Advocates for early autism screening are frustrated over the fact that the U.S. Preventative Services Task Force declared last week that there was not enough evidence for them to recommend either for or against nationwide screenings for all toddlers.
They fear that the lack of concrete recommendations could lead to fewer screenings and thus more cases of autism going undiagnosed and untreated. Insurance companies might not cover the screenings without a national recommendation.
"Far too often, if you wait until there's clinical concern, you've lost of a lot of critical intervention time," said Diana Robins, associate professor at Drexel's Autism Institute.
Robins was the lead author of a paper calling for universal autism screening. The paper was published in late January after researchers learned what the national committee was going to recommend.
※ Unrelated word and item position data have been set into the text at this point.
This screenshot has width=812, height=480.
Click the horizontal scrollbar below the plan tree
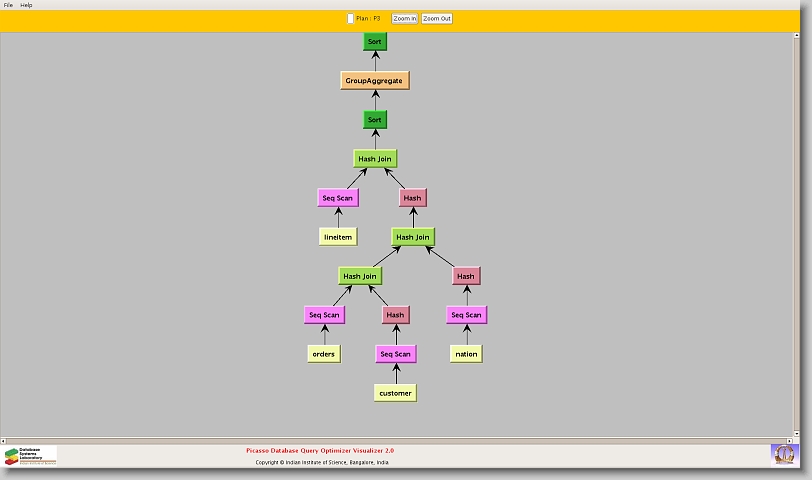[x=400, y=439]
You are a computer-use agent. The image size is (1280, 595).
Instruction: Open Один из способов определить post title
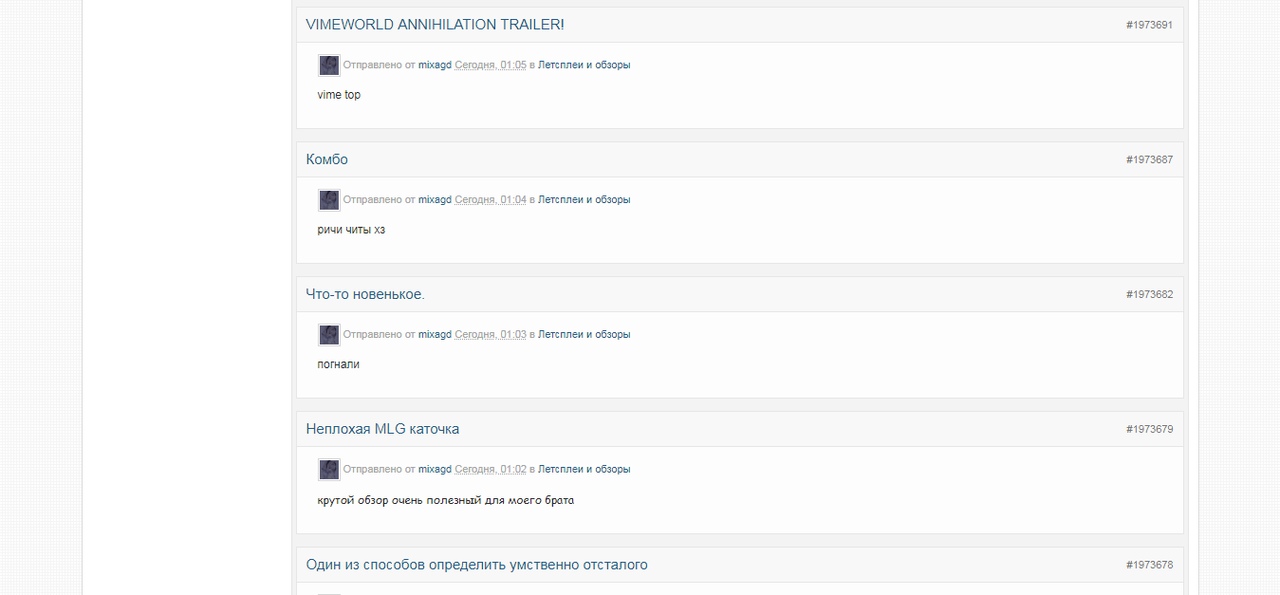tap(477, 565)
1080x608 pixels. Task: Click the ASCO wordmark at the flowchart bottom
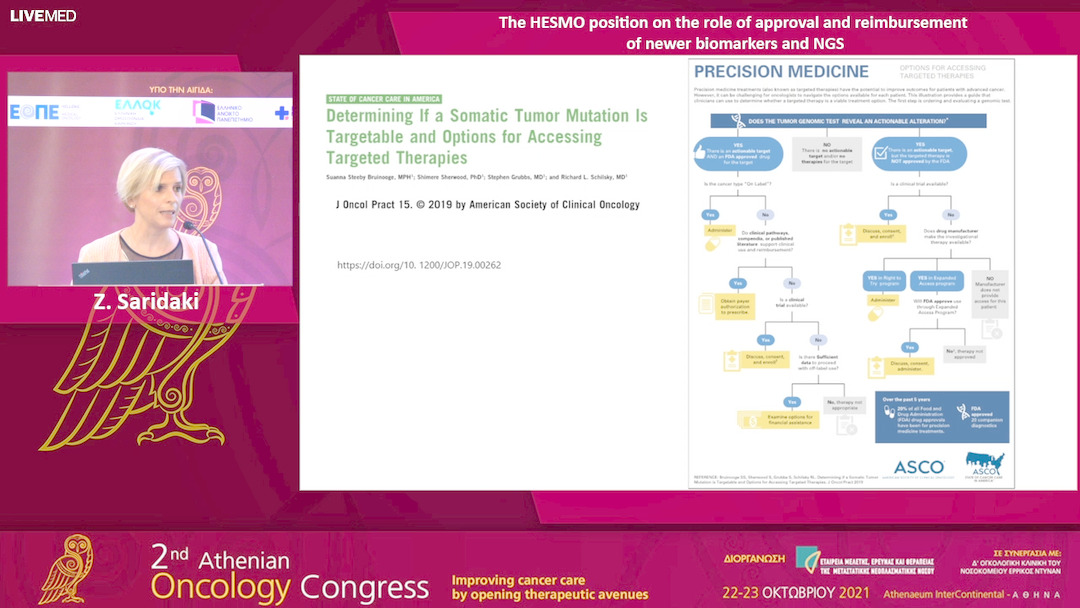tap(919, 465)
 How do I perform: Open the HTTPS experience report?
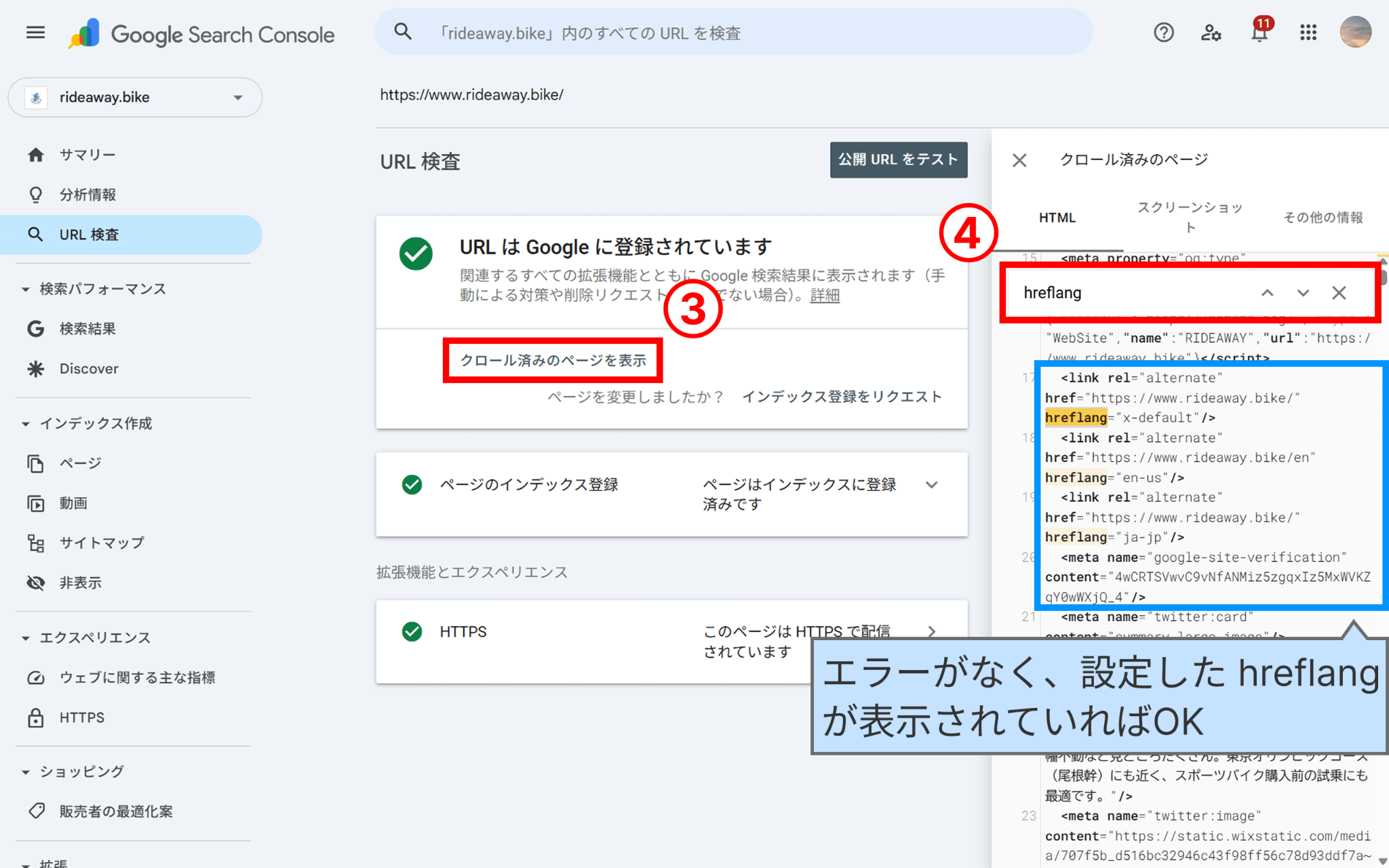(x=81, y=717)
"It is important to develop a body of research showing long-term health-related outcomes from screening, but waiting until that literature is complete does a disservice to the thousands of toddlers in need of screening and early detection with each passing year," wrote Robins, along with 14 other autism researchers from across the U.S.
Robins helped to create an autism screening questionnaire for pediatricians which is available online for free. She says that early warning signs of autism often go unnoticed by doctors unless they actively screen for them.
"I think that pediatricians are experts in many things, but the subtle social deficits that are the hallmark of emerging autism in toddlers is very hard to see at the check-up," she said.
In fact, even though the American Academy of Pediatrics recommended universal screening in 2006, a 2012 report found that less than one in five pediatricians complete the full screening process.
Early screening is crucial because children's brain are "most malleable and most receptive to treatment" when they are young, Robins said. She pointed to a study which showed that children who are diagnosed and given intensive treatment for autism at a very young age can progress to the point where they are no longer on the autism spectrum at all.
There is a risk that universal early screening could increase the number of false-positives, i.e. diagnosing children with autism when they don't actually have it. Intensive interventions like Applied Behavioral Analysis are quite expensive and there might not be enough experts in the U.S. to respond to an increase in autism diagnoses.
However, the task force stated in its report that it found "little evidence on the harms of screening and treatment."
"The truth is even the children who might be considered a false-positive because they don't have autism usually have other development delays or concerns" and could thus benefit from early screenings, Robins said.